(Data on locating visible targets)

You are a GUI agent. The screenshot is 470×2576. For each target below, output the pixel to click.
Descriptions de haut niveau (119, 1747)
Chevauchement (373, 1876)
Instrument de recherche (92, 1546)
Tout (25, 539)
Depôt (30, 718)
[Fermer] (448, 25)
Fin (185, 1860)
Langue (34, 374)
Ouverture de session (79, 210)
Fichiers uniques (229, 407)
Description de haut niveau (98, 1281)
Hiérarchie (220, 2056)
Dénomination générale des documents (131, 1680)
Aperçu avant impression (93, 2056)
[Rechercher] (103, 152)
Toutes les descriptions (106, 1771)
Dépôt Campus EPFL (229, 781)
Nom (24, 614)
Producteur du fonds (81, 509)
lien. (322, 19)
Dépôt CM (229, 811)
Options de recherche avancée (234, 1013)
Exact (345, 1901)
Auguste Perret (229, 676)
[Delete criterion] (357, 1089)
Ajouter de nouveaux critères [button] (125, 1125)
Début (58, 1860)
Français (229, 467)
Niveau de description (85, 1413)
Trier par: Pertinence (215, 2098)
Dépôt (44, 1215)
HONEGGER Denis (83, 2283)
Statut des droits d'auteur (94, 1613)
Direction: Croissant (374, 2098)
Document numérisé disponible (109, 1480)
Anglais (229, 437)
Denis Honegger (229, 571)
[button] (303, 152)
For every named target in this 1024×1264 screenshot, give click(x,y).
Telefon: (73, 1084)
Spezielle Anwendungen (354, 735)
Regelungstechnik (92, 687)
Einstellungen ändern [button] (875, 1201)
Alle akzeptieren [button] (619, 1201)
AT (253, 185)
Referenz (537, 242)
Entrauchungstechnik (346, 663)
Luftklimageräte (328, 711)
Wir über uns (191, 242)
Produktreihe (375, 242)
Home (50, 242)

▶ **Exercise**
Please write out again the rows between the line containing "Dénomination générale des" and the line containing "Anglais (229, 437)", inclusive, adding -67 to every coordinate in their answers.

▶ **Solution for this problem**
Dénomination générale des documents (64, 1613)
Aperçu avant impression (26, 1989)
[Rechercher] (36, 85)
Toutes les descriptions (39, 1704)
Dépôt Campus EPFL (162, 714)
Nom (-43, 547)
Producteur du fonds (14, 442)
lien. (255, -48)
Dépôt CM (162, 744)
Options de recherche avancée (167, 946)
Exact (278, 1834)
Auguste Perret (162, 609)
[Delete criterion] (290, 1022)
Ajouter de nouveaux critères [button] (58, 1058)
Début (-9, 1793)
Français (162, 400)
Niveau de description (18, 1346)
Trier par: Pertinence (148, 2031)
Dépôt (-23, 1148)
HONEGGER Denis (16, 2216)
Statut des droits d'auteur (27, 1546)
Direction: Croissant (307, 2031)
Document numérisé disponible (42, 1413)
Anglais (162, 370)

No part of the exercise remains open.